See all coding puzzles and patterns here.

Problem Definition

Given a string $s$ and a string $t$, find the number of distinct subsequences of $s$ that equal $t$. The subsequences need not be contiguous.


Examples

Some test cases to verify our solution.

assert dist_subseq("abcbc", "abc") == 3 # "abc__", "ab__c", "a__bc"
assert dist_subseq("answwer", "answer") == 2

Solution

This is a dynamic programming problem.

For every index sdx, tdx in $s$ & $t$ respectively, if s[sdx] == t[tdx], then the number of subsequences dp[sdx][tdx] = dp[sdx+1][tdx+1] + dp[sdx+1][tdx]; otherwise, dp[sdx][tdx] = dp[sdx+1][tdx].

We will initialize dp with all entries equal to 0 except where the last character of $t$ matches any character in the substring of $s$. In those cases, it'll be the number of characters that match.
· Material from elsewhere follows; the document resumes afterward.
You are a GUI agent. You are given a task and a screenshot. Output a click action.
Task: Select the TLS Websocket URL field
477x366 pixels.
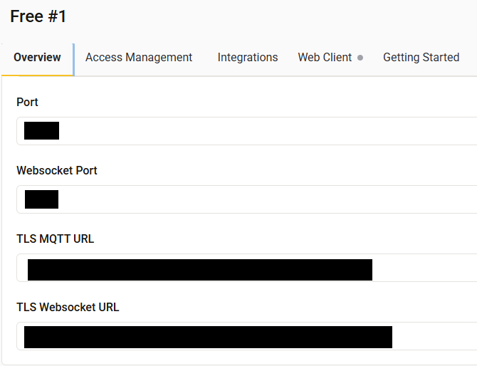434,336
E.g., for dist_subseq("abcbc", "abc"):


    a  b  c  b  c
a [[0, 0, 0, 0, 0]]
b [[0, 0, 0, 0, 0]]
c [[0, 0, 2, 1, 1]]

From there, we will iterate over the remainder of the matrix while skipping the last column and row, since they have already been processed. (The last column should be empty except if the last character of both $s$ and $t$ matches, since we need to satisfy all characters in $t$ and by definition, only the substring t[:-1] being satisfied means $t$ is not.)

def dist_subseq(s, t):
    s_len = len(s)
    t_len = len(t)
    dp = [[0 for _ in range(s_len)] for _ in range(t_len)]
    if s[-1] == t[-1]:
        dp[-1][-1] = 1
    for sdx in range(s_len - 2, -1, -1):
        if s[sdx] == t[-1]:
            dp[-1][sdx] = 1 + dp[-1][sdx+1]
        else:
            dp[-1][sdx] = dp[-1][sdx+1]
    for tdx in range(t_len - 2, -1, -1):
        for sdx in range(s_len - 2, -1, -1):
            if s[sdx] == t[tdx]:
                dp[tdx][sdx] = dp[tdx+1][sdx+1] + dp[tdx][sdx+1]
            else:
                dp[tdx][sdx] = dp[tdx][sdx+1]
    return dp[0][0]

Complexity

Let $n = $ len(s), $m = $ len(t).

Runtime complexity and auxiliary space complexity should be $O(n \cdot m)$.